Dental assistant fails to prove work caused her to contract hepatitis C
Pardue v. Dehudy, 23 MIWCLR 48 (Mich. W.C.A.C. 2009).
The Michigan Workers' Compensation Appellate Commission affirmed a magistrate's decision denying benefits to a claimant who alleged she contracted hepatitis C from a patient.
What it means:
Evidence indicating that the claimant has several risk factors for contracting hepatitis C is strong evidence against a finding that work caused the claimant's condition.
Summary: A dental assistant claimed she contracted hepatitis C from her work and sought workers' compensation benefits. Evidence indicated she received a tattoo in high school and worked 21 years as a dental assistant before working for the dentist. The assistant testified she was exposed to blood at work and on occasion was stuck by needles that penetrated her skin even though she wore thick protective gloves. She further claimed she was exposed on numerous occasions to instruments, refuse, needles, and blood from patients that may have contributed to her illness. The commission rejected the assistant's contention that the wrong legal standard was used in evaluating her claim and ruled that she failed to sufficiently prove her hepatitis C was due to the work activities.

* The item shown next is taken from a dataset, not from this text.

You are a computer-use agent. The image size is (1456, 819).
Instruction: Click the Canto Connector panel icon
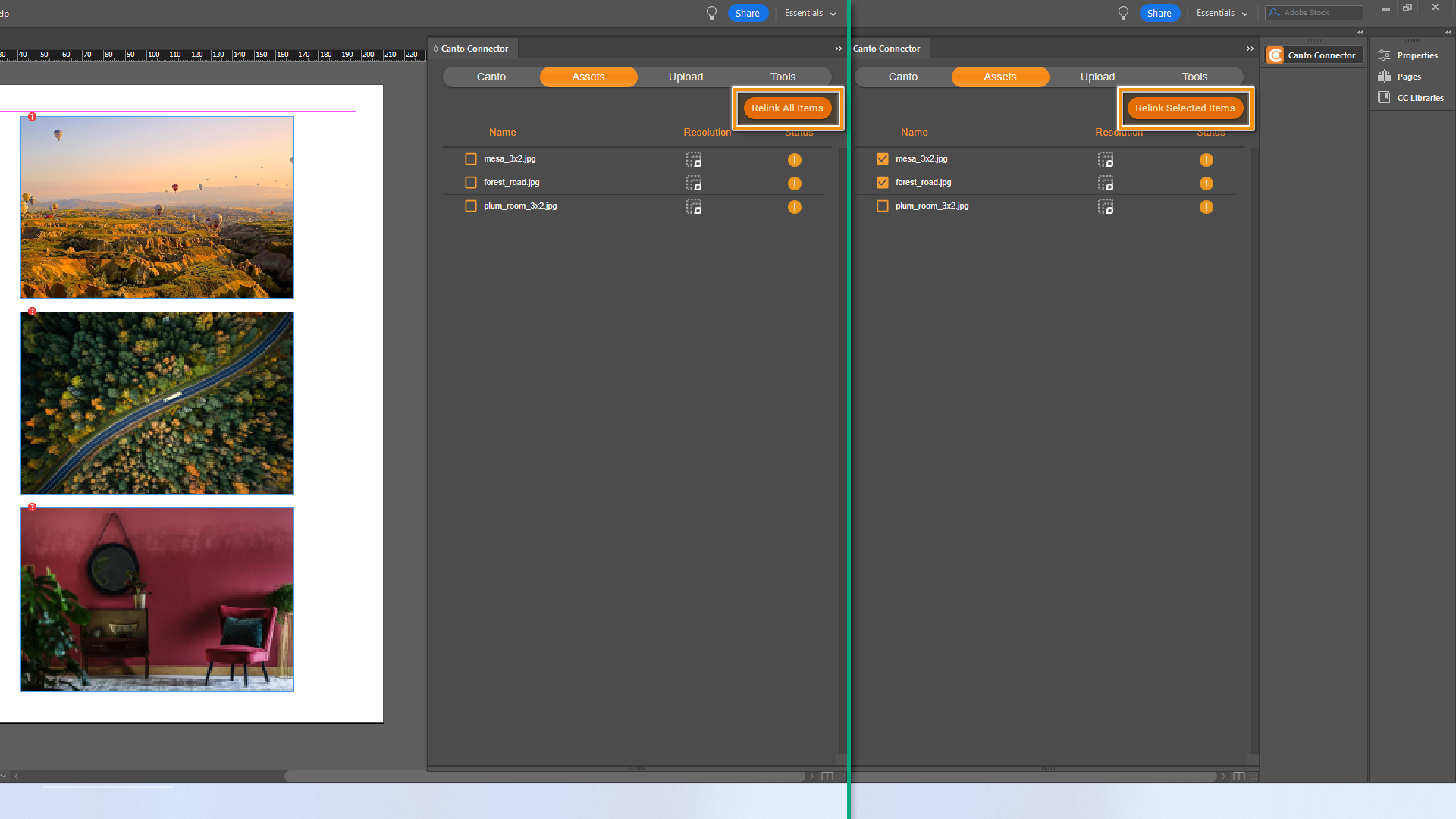click(x=1276, y=55)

The assistant argued that the standard used by the employer's medical expert was applicable in a medical proceeding but not in legal proceedings. The commission nonetheless found the expert's explanation relevant and held his explanation was credible. The commission acknowledged the assistant's failure to report needlesticking incidents and her virus until shortly before she left work due to her illness. Also, medical evidence indicated the assistant had several risk factors, including a tattoo, surgery, body piercing, use of razors and nail clippers, manicures, and unprotected intercourse. The commission found a number of other causes just as likely to transmit hepatitis C and denied an award of benefits to the assistant.